Type: Exhibition section
Name: *I Remember Section Title*
Detail: Rei R. Noguchi, a resident of Seabrook for seventeen years, recalls his childhood in the idyllic suburban town, through a stream of memories chronicling his route as a paperboy. Noguchi remembers the path he took to deliver newspapers throughout the town; his routine was simply to attend school, return home, and then head to work on his prized bicycle. As he describes his paper route, Noguchi explores what his younger self perceived of the surroundings, passing by scenes of classmates playing baseball or participating in the Seabrook Boy Scouts. To a young Noguchi, Seabrook was a town like any other, with general stores, repair shops, churches, and even bullies. Noguchi’s memories were shaped by the omnipresent community life; the town housed Japanese, Estonian, German, Latvian, and Polish families whom sent their children to school and then worked in the warehouses of which the children had no significant knowledge.
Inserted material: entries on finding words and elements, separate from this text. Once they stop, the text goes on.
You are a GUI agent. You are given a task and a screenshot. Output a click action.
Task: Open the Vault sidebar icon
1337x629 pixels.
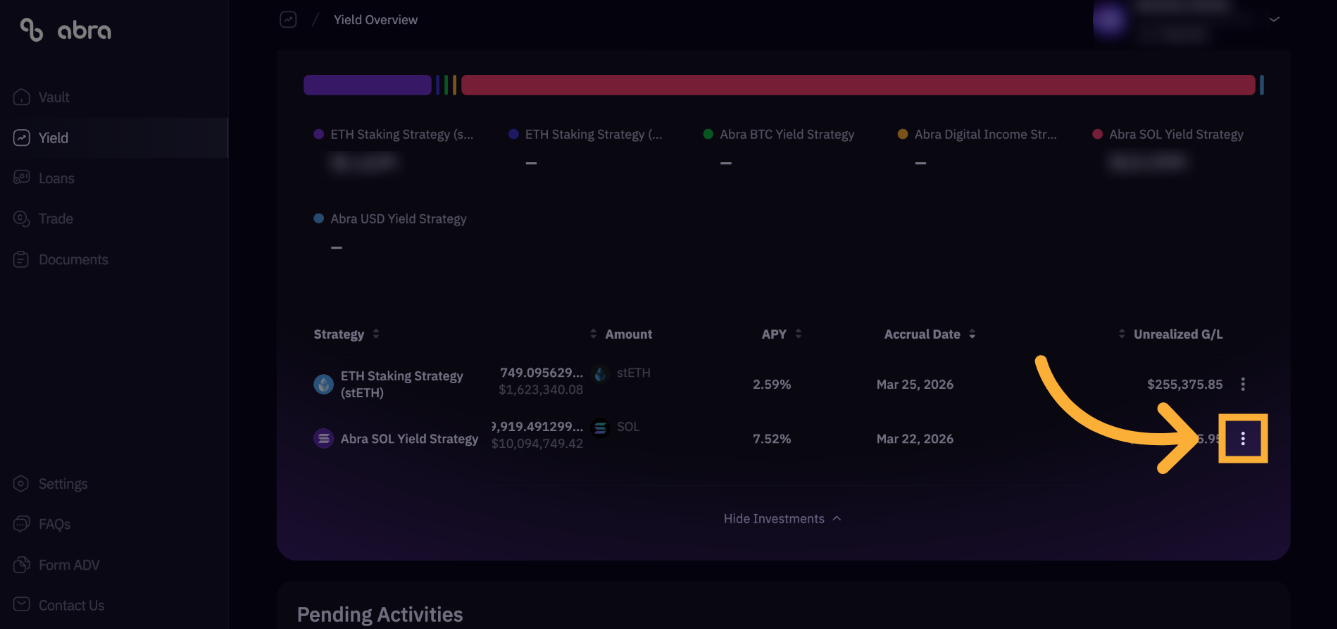tap(21, 97)
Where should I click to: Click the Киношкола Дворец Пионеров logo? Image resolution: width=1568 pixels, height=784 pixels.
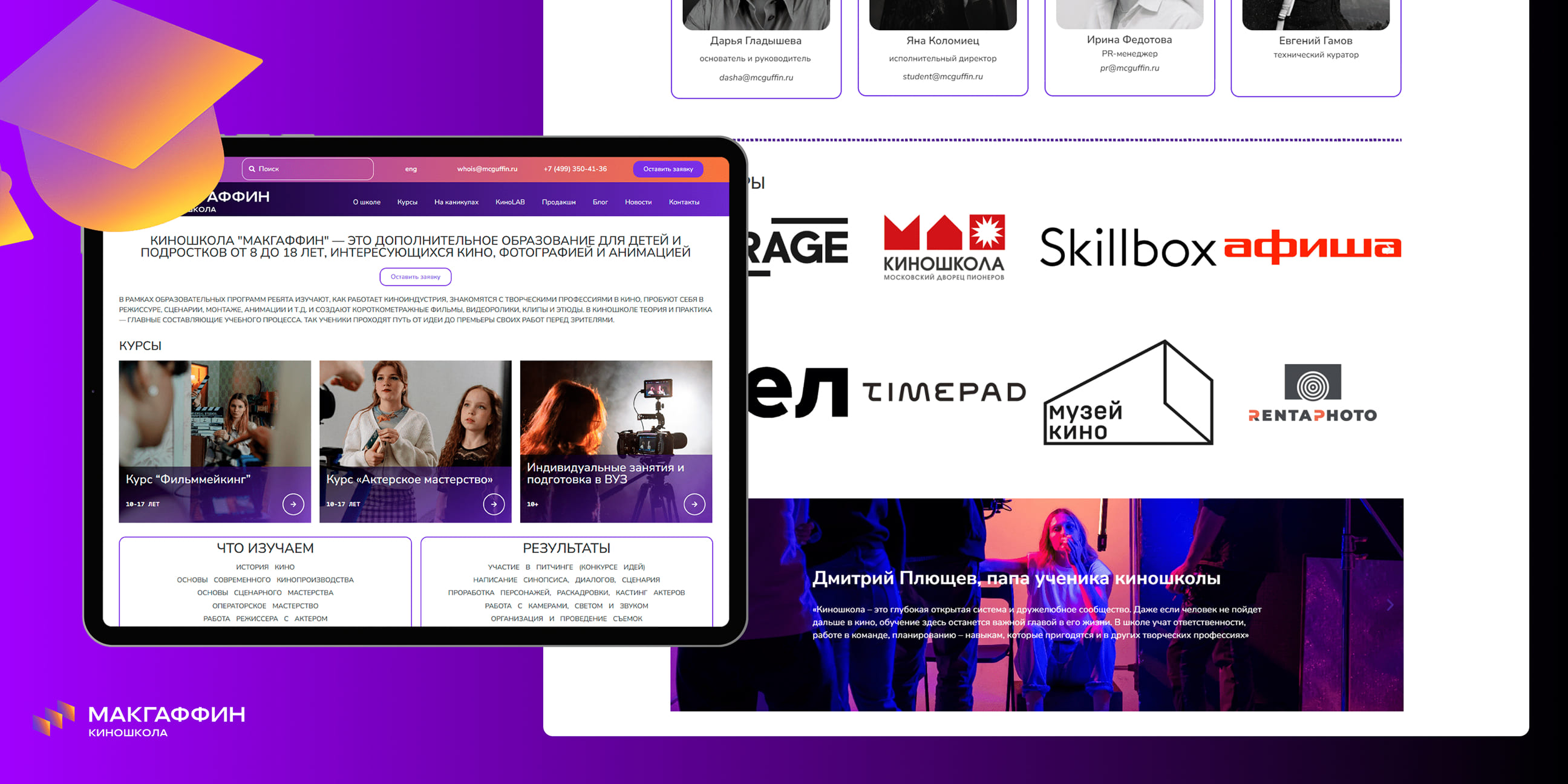pyautogui.click(x=944, y=247)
Noguchi reminisces about a life where work does not really enter the picture; fishing on the weekends, playing sports, and attending community dances. He was not cognizant of the labor his parents were performing. Seabrook Farms was not a historic site to the child who routinely struggled with the stresses of “afternoon naps and the awful tomato juice,” offered in class, it was a typical community, offering him far more than the basics of survival. The looming warehouses were merely background figures, never explained to children as anything other than places of work, and thus were not among any significant memories of a childhood spent in the neighborhoods of Seabrook.